This article explores a potential threat to lawyers whenever they travel internationally while carrying electronic devices containing client confidential information. The recent New York ethics opinion that is the primary focus of this article addresses only one aspect of the problem: What happens when overseas travelers return to the United States. While the scope of the risks for lawyers at that point is by no means clear, the problem of re-entry pales in comparison to the risks of taking devices containing client confidential information into foreign countries. Obviously, the risks of either private- or state-sponsored hacking, as well as official border searches, varies depending on the jurisdiction visited. The dimensions of the threat must be assessed in the context of lawyers' duties to protect client confidential information generally, implicating two questions: What is the scope of those duties when information is on the move in an electronic device, rather than stationary in the lawyer's office, and what steps do lawyers need to take to comply with these duties? Into this quagmire bravely marched the New York City Bar Association's Committee on Professional Ethics with its Formal Opinion 2017-5 “An Attorney's Ethical Duties Regarding U.S. Border Searches of Electronic Devices Containing Clients' Confidential Information” (Opinion 2017-5).

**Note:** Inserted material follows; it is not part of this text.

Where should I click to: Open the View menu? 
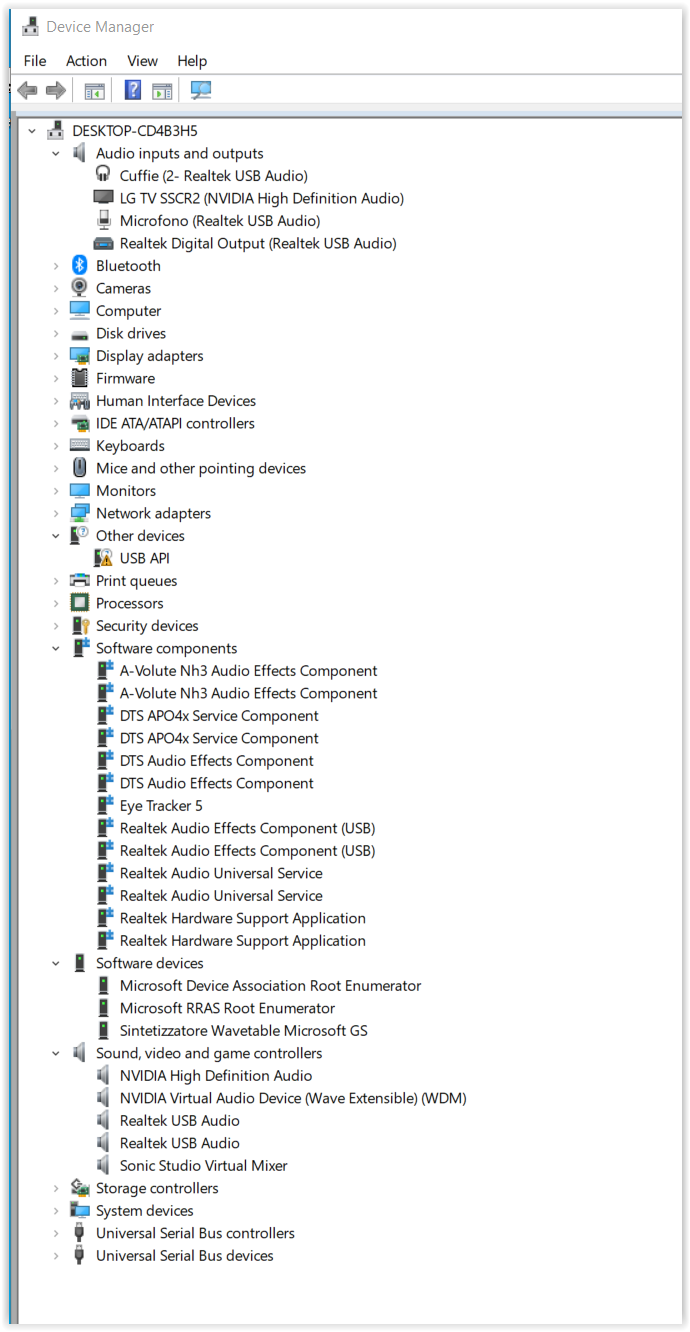[x=142, y=61]
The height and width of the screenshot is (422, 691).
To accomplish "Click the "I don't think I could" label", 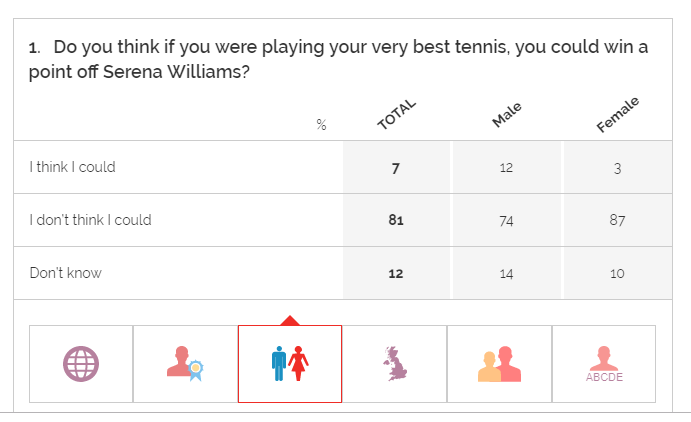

In assessing the risk that lawyers may face in protecting data on devices they bring into the United States, in footnote 3, Opinion 2017-5 refers to U.S. Customs and Border Patrol, Snapshot: A Summary of CBP Facts and Figures (2017). While the number of electronic devices searched at the U.S. border has significantly increased, the percentage of travelers whose devices are searched is miniscule, and there are no statistics as to what proportion of those devices belong to lawyers. The scope of the government's authority to search the contents of devices is also addressed in footnotes, principally notes 3 and 7, and the latter sums up the Committee's view that at this time “[t]he legality of a border search of an electronic device is apparently unsettled.”

Reasonableness

Regarding lawyers' duties to protect confidential client information, Opinion 2017-5 properly refers to New York Rule of Professional Conduct (NYRPC) 1.6(c) “which requires 'reasonable efforts to prevent … unauthorized access to' clients' confidential information,” and to the duty of competence under NYRPC 1.1, which necessarily includes “a responsibility to take reasonable protective measures when … electronically storing clients' confidential information,” as set out in prior ABA, New York State Bar and other ethics opinions.

Opinion 2017-5 correctly articulates the key questions: What do the requirements to take “reasonable efforts,” and “reasonable protective measures” actually mean? It gamely tries to answer these questions, but unfortunately—and understandably—can do no more than refer to what is already stated in Comment 16 to NYRPC 1.6. It explains: “'Reasonableness' by its nature depends on the multiple facts and circumstances of a given situation and does not lend itself to categorical or bright-line rules,” and that lawyers should refer to the non-exclusive list of factors to be considered in determining the reasonableness of an attorney's efforts. Thus, Opinion 2017-5 falls short of materially advancing what, in practice, is ethically required.